• LISTED ENTRIES
——
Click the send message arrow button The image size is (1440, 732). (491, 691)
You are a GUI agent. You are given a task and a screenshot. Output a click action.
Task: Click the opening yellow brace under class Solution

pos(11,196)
——
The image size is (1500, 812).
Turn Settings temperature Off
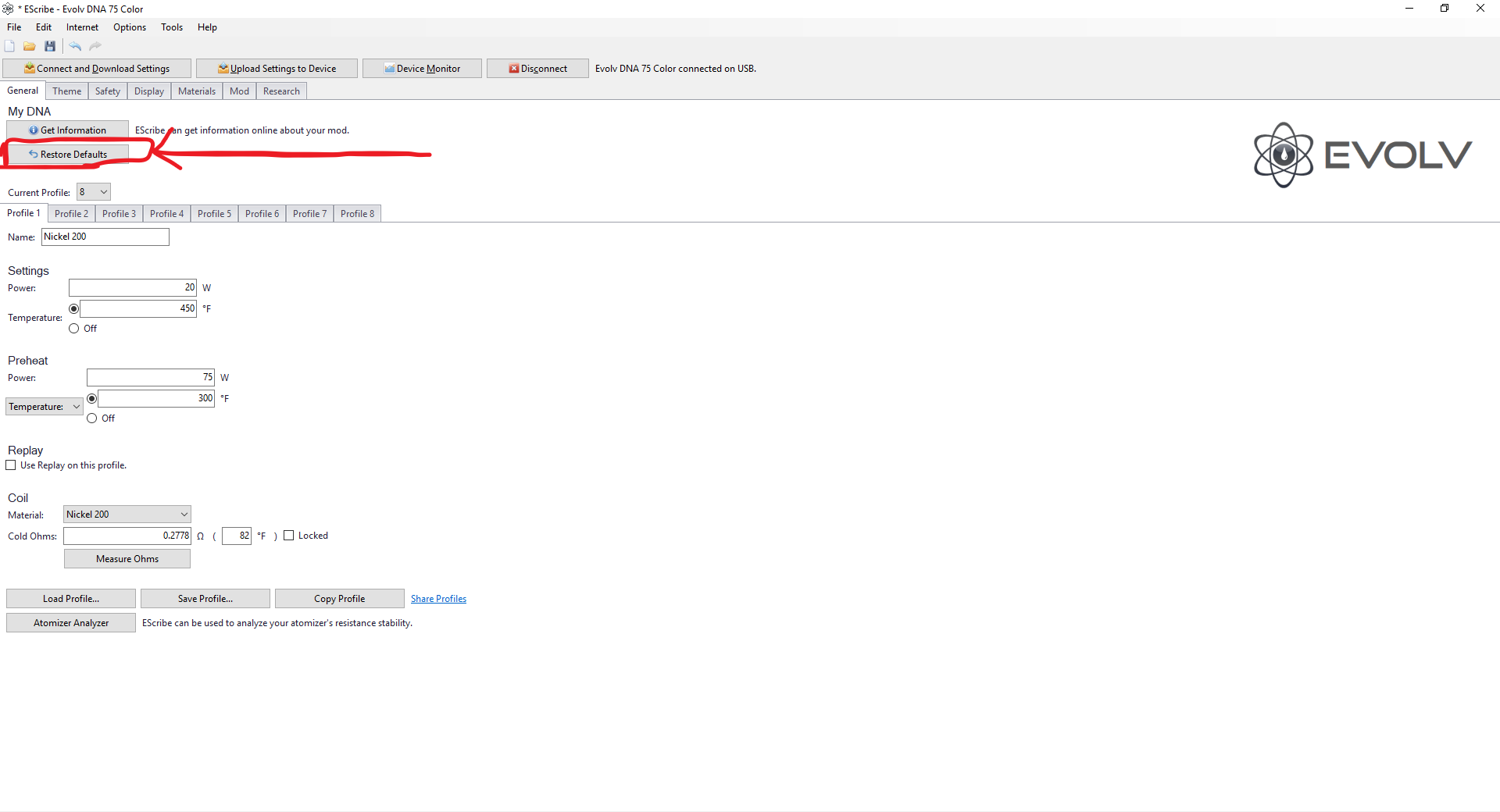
——
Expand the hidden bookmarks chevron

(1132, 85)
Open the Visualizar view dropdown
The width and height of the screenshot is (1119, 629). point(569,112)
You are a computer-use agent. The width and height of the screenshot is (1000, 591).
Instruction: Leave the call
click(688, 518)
——
• PROBLEM REQUIREMENTS
Your answer should be one number: how many lines in the material hold the string "agent".

• ANSWER TO THE EXERCISE
2